Taiwan's Ministry of Education Needs to Reflect on the National Taiwan University Presidential Selection Controversy
【Clarence Chiang／IP Observer Reporter】
From when the results of the selection process for the new president of National Taiwan University were announced on Jan. 5, two months have passed, and the Ministry of Education has failed to complete the confirmation and appointment procedure, leaving Taiwan's most important educational institute without leadership. If this situation continues, it will not only be the university itself that suffers, but the entire higher educational system risks being dragged down with it, and the main culprit in this, is the inaction on the part of the Ministry of Education.
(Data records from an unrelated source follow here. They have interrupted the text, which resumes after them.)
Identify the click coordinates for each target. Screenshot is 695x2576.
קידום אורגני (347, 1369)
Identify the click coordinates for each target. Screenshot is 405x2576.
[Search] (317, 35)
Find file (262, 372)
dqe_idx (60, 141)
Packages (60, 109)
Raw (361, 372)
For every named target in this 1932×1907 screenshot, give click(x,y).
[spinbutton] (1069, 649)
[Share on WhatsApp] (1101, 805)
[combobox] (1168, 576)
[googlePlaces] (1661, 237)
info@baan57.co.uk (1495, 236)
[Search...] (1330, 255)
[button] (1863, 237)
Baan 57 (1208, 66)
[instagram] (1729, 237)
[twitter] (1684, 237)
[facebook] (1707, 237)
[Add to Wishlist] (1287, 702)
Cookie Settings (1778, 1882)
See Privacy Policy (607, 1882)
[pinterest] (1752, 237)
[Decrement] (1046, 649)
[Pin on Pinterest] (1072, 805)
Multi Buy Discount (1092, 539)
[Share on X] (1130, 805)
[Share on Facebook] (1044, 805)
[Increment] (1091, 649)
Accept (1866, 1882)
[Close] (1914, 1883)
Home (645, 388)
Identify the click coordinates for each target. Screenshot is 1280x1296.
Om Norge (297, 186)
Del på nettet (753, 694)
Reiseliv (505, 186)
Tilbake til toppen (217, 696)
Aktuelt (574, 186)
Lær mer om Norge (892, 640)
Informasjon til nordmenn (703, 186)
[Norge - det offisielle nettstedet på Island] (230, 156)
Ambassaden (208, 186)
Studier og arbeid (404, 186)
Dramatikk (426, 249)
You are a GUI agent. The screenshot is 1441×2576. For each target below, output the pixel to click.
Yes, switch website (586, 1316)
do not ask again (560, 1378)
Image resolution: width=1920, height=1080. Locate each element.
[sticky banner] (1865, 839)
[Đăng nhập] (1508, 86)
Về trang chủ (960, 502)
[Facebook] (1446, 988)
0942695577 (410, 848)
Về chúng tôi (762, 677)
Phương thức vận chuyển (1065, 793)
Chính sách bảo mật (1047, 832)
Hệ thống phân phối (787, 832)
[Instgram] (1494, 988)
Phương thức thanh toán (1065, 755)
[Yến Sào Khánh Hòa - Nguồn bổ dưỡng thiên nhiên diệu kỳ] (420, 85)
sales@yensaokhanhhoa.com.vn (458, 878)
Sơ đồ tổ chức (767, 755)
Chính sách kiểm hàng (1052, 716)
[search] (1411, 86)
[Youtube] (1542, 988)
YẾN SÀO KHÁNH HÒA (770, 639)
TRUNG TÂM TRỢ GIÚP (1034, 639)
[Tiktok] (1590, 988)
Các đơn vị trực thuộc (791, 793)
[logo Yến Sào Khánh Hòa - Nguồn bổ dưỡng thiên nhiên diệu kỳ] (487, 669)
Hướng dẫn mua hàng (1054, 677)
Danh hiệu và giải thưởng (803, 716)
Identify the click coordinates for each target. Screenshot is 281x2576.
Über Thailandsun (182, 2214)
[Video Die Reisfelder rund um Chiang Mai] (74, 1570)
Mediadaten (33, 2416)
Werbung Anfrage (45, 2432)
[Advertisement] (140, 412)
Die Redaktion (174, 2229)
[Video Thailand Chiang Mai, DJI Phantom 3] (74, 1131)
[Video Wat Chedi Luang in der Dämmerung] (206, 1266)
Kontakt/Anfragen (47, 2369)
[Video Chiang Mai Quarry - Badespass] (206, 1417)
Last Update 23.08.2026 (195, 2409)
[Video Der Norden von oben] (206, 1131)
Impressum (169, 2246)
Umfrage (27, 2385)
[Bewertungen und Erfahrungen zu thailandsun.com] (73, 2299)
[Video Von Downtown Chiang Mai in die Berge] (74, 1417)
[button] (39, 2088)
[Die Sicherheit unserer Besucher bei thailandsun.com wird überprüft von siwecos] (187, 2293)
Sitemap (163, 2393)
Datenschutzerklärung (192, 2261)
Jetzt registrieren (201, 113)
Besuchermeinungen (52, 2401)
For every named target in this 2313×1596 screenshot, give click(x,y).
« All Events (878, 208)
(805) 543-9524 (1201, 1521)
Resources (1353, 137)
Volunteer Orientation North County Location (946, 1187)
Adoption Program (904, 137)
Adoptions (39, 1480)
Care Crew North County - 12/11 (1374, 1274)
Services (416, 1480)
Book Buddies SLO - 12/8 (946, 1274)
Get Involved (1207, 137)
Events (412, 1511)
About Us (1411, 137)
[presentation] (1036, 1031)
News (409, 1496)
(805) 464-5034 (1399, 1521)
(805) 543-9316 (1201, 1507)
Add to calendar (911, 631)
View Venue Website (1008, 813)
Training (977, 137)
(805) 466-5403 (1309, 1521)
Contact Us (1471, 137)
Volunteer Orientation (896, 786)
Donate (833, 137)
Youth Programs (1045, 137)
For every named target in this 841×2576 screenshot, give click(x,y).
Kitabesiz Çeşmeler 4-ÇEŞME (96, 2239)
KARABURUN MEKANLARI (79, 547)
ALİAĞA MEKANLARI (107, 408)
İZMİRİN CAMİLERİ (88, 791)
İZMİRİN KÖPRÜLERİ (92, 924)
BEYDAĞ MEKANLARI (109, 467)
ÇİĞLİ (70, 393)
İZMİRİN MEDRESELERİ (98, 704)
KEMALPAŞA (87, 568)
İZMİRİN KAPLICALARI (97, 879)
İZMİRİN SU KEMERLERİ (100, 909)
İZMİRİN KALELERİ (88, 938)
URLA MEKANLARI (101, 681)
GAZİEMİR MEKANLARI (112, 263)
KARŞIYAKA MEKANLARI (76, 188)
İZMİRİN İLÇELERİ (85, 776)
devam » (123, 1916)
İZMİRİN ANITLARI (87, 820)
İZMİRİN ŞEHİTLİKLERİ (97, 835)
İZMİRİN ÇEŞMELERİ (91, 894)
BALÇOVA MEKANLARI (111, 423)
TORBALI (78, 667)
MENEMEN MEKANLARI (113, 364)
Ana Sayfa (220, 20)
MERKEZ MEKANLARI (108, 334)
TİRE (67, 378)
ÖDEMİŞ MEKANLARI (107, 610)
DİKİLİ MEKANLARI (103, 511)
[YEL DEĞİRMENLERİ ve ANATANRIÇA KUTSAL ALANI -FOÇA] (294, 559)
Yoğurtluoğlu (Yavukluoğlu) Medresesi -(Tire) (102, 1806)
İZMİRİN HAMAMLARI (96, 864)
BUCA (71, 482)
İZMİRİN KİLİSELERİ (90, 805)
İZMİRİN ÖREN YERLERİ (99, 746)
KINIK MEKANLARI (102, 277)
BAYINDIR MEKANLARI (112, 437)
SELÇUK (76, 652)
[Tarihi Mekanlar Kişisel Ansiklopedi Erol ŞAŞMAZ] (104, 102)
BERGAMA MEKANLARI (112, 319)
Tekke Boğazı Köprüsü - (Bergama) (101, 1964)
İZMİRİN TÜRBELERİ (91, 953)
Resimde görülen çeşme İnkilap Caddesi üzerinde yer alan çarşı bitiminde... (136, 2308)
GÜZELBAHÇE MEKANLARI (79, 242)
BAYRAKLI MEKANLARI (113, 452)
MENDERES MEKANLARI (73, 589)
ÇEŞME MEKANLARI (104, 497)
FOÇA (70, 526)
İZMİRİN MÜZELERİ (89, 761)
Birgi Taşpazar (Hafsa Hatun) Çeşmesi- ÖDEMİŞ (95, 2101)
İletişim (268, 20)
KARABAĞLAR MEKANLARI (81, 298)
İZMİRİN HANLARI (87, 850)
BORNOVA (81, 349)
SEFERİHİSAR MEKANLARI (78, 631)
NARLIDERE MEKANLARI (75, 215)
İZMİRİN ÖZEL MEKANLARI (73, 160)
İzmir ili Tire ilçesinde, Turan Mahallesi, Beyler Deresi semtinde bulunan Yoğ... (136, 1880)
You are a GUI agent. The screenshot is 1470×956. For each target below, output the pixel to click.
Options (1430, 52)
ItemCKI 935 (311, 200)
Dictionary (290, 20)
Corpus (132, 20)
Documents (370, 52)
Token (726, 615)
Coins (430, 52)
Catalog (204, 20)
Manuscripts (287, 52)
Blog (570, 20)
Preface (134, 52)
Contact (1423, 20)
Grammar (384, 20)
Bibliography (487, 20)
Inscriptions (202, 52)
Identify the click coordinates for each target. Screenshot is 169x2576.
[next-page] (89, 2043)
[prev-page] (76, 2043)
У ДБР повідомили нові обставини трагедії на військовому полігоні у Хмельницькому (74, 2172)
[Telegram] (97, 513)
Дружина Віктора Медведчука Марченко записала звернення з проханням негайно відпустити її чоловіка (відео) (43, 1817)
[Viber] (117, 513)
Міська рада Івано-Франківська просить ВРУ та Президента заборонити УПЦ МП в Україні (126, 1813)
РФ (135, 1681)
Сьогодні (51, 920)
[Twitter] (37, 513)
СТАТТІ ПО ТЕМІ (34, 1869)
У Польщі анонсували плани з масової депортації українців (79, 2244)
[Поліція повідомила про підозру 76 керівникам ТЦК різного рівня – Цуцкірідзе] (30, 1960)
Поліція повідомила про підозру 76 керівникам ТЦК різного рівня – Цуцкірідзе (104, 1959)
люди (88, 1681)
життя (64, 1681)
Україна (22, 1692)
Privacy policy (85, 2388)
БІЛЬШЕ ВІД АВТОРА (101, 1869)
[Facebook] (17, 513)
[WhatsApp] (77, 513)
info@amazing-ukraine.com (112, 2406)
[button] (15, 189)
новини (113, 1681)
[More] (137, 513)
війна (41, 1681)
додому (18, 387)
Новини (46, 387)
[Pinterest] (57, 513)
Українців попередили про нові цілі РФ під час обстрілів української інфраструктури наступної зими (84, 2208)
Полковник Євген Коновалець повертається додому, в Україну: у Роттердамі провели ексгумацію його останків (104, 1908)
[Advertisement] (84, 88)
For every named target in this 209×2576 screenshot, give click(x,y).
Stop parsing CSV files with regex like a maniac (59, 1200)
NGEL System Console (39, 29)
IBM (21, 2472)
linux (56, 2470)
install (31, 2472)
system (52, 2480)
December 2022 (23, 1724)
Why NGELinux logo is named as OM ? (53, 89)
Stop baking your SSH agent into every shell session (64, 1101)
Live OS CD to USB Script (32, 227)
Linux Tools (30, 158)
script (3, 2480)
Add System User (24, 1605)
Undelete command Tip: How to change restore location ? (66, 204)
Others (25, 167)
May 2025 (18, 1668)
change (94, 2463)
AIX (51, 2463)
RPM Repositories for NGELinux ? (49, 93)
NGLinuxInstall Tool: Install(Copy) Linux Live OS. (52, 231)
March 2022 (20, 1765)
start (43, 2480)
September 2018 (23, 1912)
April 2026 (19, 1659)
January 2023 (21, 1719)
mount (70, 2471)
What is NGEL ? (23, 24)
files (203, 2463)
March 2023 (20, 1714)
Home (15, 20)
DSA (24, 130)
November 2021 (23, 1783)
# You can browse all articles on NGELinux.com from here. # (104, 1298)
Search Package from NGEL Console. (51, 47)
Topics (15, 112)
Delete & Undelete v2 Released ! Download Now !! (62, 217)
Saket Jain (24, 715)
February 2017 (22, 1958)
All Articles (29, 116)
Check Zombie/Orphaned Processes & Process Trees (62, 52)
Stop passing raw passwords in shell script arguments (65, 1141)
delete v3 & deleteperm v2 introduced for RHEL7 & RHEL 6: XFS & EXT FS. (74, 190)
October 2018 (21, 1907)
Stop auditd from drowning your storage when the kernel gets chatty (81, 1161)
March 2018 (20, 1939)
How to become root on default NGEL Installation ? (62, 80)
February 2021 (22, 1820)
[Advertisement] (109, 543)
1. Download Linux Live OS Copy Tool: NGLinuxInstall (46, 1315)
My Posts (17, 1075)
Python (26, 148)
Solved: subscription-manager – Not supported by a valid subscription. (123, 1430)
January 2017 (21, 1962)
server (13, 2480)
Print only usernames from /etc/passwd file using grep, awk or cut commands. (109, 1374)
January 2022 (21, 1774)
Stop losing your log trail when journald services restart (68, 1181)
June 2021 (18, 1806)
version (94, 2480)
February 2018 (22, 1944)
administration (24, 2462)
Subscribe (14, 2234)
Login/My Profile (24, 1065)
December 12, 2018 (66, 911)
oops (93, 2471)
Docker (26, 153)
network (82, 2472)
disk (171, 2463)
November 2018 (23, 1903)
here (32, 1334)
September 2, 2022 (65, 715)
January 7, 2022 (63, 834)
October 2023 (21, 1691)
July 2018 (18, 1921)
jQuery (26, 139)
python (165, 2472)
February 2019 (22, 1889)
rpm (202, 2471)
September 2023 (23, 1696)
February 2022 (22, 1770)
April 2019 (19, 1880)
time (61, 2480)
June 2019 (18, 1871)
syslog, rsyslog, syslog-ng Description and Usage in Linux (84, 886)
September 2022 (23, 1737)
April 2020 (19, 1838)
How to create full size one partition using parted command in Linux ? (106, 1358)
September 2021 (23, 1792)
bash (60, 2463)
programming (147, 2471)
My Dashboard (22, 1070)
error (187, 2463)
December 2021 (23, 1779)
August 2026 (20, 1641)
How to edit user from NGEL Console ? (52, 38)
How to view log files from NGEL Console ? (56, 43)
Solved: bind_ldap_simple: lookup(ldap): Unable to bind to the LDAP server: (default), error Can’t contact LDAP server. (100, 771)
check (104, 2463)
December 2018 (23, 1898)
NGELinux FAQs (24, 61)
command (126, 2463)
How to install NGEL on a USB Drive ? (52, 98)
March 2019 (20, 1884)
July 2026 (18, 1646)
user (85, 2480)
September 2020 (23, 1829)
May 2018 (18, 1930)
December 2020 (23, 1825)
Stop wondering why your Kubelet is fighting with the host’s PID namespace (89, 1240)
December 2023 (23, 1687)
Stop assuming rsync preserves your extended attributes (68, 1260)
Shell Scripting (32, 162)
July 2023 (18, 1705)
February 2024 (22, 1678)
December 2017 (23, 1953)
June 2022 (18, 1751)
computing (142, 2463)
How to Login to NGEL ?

From when the former president, Dr. Pan-Chyr Yang announced his resignation, there has been continuing controversy over the selection of a new president for the university. The university has many schools and departments and great academics and from the selection of members of the presidential selection committee to the background of each of the presidential candidates, one can see the shadow of factional struggles. For example, Kuan Chung-ming, the candidate who is currently awaiting the stamp of approval from the Ministry of Education, previously served in the Kuomintang cabinet, and his words and work style mark him as quite distant from the Democratic Progressive Party (DPP), which is currently in power.
However much factional opposition occurs during the selection process, this should end when the results of the selection are reached. Who would have imagined that the announcement of the results would only trigger an even bigger furor. First a legislator expressed their concerns that Richard Tsai, the chair of Taiwan Mobile -- a company for which Kuan serves as an independent director -- was on the selection committee, but no declaration to this effect had been made by either of them in advance of the selection in violation of a possible conflict of interest; Later, there were also rumours that Kuan may have plagiarized the work of a masters' student in one of his papers. These concerns, were deliberated over at a selection committee meeting at the end of January and Kuan's eligibility for selection was confirmed "without doubt", but from this point onward, the Ministry of Education, which is tasked with the final appointment procedure has failed to complete this step, postponing it continually.
The Ministry of Education Decides Who Can Be a University President in Taiwan
According to the regulations of Taiwan's University Act, to appoint the president of a national (public) university, the school should organize a president select committee and after they have selected a candidate through a public procedure, the Ministry of Education or the local government to which it belongs should finalize the appointment. In the case of the selection of the National Taiwan University president, the committee was organized in July of last year, and publicly launched the selection process on Aug. 1; there were eight candidates in the end, including Kuan, and after a whole series of selection proceedings, including school management presentations and interviews with members of the selection committee, Kuan was chosen as the final candidate. In other words, at least on the surface, there were no irregularities in the functioning of the select committee, but the Ministry of Education, which has the right to finalize the appointment, clearly did not agree with the result.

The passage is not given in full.